> _Input records_:
┄┄┄┄┄┄┄┄┄┄

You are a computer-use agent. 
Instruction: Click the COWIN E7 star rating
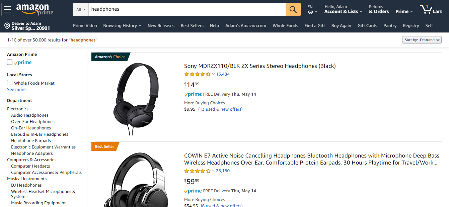[197, 171]
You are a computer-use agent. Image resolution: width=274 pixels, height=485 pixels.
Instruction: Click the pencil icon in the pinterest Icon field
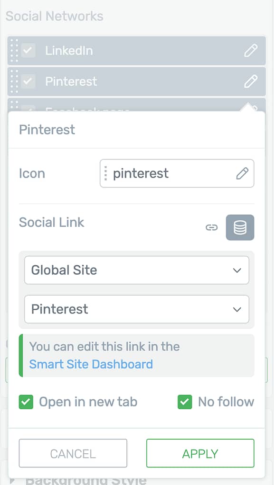click(x=242, y=173)
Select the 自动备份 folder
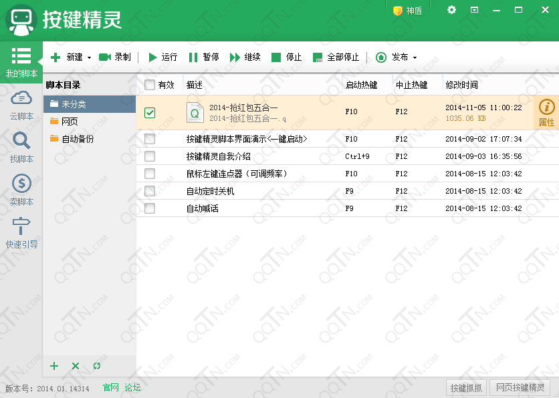This screenshot has width=559, height=398. pos(77,139)
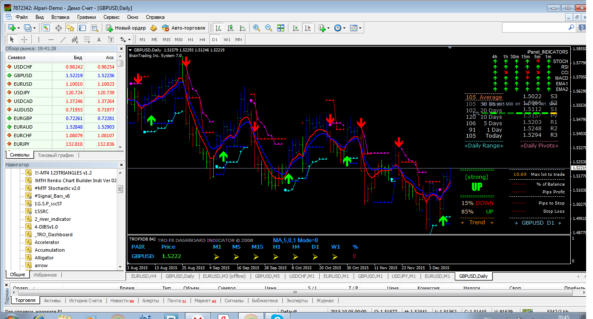Click the zoom in magnifier icon

click(257, 28)
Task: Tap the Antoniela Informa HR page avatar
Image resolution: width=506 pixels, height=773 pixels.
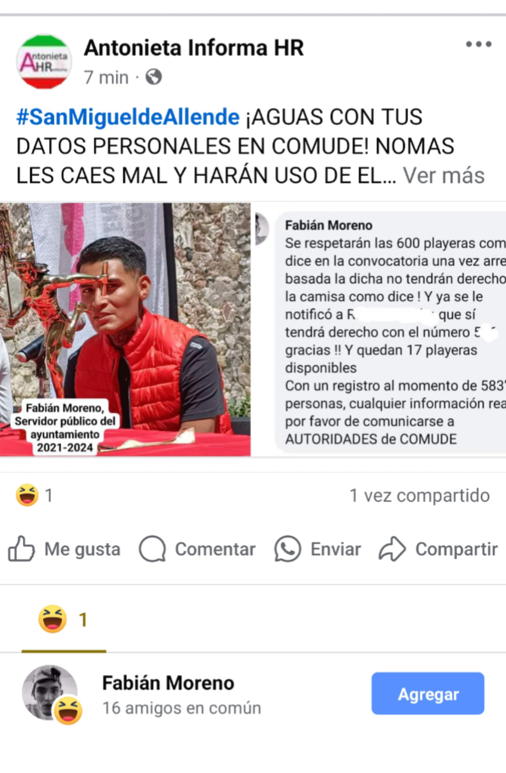Action: click(x=44, y=61)
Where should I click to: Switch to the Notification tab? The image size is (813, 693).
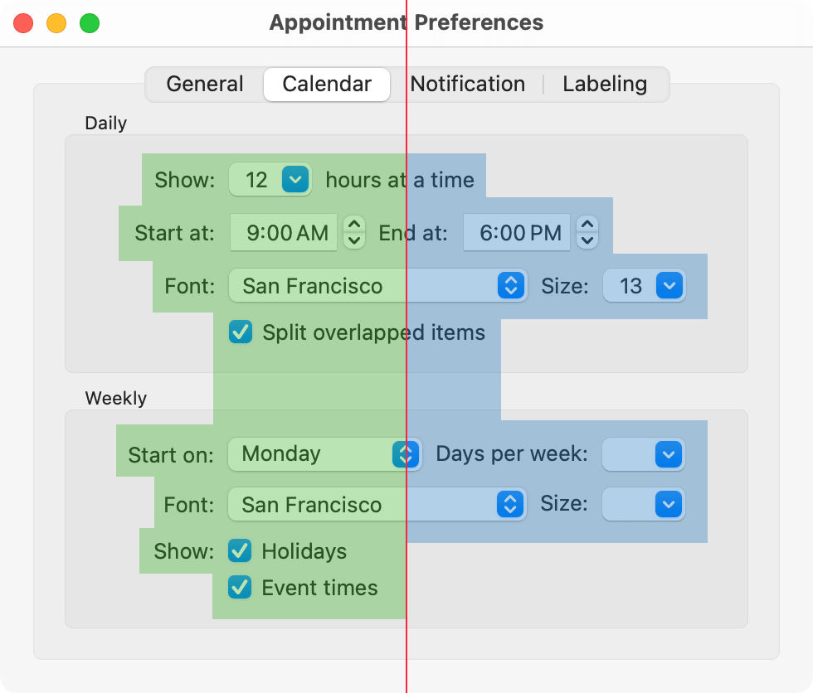pos(468,85)
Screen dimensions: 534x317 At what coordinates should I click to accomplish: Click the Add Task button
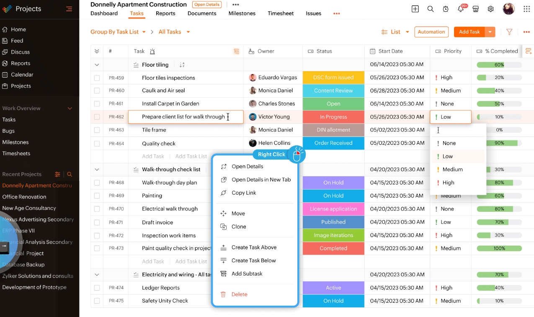pyautogui.click(x=470, y=31)
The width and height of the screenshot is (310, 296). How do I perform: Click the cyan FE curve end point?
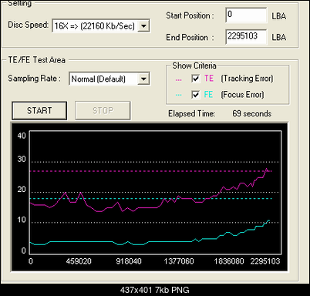(268, 220)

┄┄┄┄┄┄┄┄┄┄

Beginning with the line that contains "Where should I", reproduce every line through the end of the records above exactly, leaving pictures out.

> _Answer box_:
Where should I click to: Switch to the Notification tab? The image size is (813, 693).
pos(468,85)
Screen dimensions: 534x317 At what coordinates should I click to accomplish: Click the Add Task button
pyautogui.click(x=470, y=31)
The width and height of the screenshot is (310, 296). How do I perform: Click the cyan FE curve end point?
(268, 220)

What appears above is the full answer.